Upheal reduces documentation time from 16 minutes to under 5 minutes per session for most therapists.
How do therapists explain AI note-taking to clients?
Client AI consent is the concern that comes up most often before therapists start using AI notes. It is a real question worth preparing for, not a reason to avoid the technology.
Here’s a framework for the conversation:
When to bring it up. At intake, as part of your informed consent process. Not as a last-minute disclosure before the first session.
How to explain it. Something like: "I use an AI tool that helps me write my session notes. It listens to our session and produces a draft note that I review and edit before it becomes part of your record. Your recording is deleted after the note is generated. You can ask me not to record at any time."
What clients typically ask. Who has access to the recording? How long is it kept? Can they opt out? Have clear answers ready before the conversation.
Consent documentation. Use a written consent form that covers AI note-taking specifically. Upheal's practice forms include consent language for AI documentation.
Therapists who handle this well treat it the same way they treat any informed consent process: direct, clear, and in the client's interest. Most clients, when it is explained in plain language, do not object.
Frequently asked questions
Are AI therapy notes accurate?
Generally yes, with an important caveat. AI notes accurately capture what was said and structure it into clinical format. They are less reliable at clinical interpretation. The therapist reviews every note before it is signed. That review is not optional — it is the part that makes the note clinically valid.
Can AI replace a therapist's clinical judgment?
No. AI therapy notes handle transcription and structuring. Clinical judgment — the interpretation of what happened, the assessment of what it means, the plan for what comes next — remains the therapist's responsibility. Every note is reviewed and signed by the therapist before it enters the clinical record.
Do clients need to consent to AI note-taking?

= = = = =

• [Prompt 1] In the text on AI therapy notes, reproduce the section starting at "Client AI consent" and ending at "the first session.", replacing "intake" with "the initial consultation".
• [Prompt 2] Translate this sentence from the text on AI therapy notes into Spanish: "The therapist reviews every note before it is signed."

Items in a dataset listing:
= = = = =

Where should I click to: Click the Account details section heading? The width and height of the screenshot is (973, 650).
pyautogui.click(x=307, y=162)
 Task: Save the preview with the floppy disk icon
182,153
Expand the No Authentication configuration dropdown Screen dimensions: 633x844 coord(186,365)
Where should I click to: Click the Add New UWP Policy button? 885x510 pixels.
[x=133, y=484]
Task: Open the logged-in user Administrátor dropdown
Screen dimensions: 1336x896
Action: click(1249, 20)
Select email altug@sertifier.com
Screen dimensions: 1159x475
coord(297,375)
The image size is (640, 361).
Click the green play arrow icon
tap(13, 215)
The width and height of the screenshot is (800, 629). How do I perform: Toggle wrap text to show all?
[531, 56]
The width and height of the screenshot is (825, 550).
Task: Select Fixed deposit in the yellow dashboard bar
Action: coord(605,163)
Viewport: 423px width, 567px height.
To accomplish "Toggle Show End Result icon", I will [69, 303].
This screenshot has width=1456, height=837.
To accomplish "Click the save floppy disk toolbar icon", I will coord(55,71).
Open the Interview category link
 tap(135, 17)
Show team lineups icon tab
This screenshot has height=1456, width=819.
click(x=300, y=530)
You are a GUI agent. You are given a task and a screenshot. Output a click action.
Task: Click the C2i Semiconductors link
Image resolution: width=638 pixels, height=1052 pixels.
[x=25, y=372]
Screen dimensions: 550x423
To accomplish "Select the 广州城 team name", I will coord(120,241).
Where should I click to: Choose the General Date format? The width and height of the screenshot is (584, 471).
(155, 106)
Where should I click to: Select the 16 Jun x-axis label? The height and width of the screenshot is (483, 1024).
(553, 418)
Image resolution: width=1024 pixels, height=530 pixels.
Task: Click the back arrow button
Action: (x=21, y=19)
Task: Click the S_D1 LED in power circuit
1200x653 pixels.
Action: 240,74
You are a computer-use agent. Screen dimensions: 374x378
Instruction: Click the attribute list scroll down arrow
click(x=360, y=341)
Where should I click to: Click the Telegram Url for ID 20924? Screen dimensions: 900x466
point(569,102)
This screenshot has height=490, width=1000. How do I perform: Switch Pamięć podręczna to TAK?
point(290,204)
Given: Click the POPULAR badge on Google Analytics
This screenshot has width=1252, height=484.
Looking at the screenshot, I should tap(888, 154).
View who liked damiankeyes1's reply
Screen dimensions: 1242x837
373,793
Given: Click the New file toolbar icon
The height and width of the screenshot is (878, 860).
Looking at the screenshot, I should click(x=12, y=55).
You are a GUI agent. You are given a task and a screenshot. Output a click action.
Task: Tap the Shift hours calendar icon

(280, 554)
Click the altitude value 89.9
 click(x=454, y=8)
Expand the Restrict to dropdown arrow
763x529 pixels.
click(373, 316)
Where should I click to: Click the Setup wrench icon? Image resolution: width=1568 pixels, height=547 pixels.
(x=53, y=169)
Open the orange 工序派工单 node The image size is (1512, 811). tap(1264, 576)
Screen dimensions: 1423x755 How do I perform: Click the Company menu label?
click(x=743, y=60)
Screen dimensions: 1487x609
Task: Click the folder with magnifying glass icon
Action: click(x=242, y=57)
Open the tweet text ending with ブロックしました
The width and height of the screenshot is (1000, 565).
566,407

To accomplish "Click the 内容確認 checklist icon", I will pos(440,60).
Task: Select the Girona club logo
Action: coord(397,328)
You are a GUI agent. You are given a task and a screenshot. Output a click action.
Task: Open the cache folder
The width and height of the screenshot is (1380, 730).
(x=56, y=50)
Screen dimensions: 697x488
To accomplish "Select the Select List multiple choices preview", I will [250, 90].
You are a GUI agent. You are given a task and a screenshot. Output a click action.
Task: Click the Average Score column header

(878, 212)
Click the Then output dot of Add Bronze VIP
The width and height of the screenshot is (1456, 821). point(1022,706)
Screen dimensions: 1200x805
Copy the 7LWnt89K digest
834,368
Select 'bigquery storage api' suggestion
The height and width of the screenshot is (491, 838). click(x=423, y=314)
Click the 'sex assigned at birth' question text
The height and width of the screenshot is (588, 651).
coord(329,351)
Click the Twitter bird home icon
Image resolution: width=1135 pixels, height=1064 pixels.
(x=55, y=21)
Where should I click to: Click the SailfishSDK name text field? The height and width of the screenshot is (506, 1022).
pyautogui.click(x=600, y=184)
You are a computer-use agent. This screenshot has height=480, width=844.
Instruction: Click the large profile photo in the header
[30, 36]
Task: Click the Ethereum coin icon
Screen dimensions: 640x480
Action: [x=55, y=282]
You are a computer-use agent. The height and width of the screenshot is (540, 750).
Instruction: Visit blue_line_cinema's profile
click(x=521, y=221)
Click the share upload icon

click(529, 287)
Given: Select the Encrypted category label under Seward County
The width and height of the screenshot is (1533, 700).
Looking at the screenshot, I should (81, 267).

= = = = =

• [Answer section 1]
Client AI consent is the concern that comes up most often before therapists start using AI notes. It is a real question worth preparing for, not a reason to avoid the technology.
Here’s a framework for the conversation:
When to bring it up. At the initial consultation, as part of your informed consent process. Not as a last-minute disclosure before the first session.

• [Answer section 2] El terapeuta revisa cada nota antes de que se firme.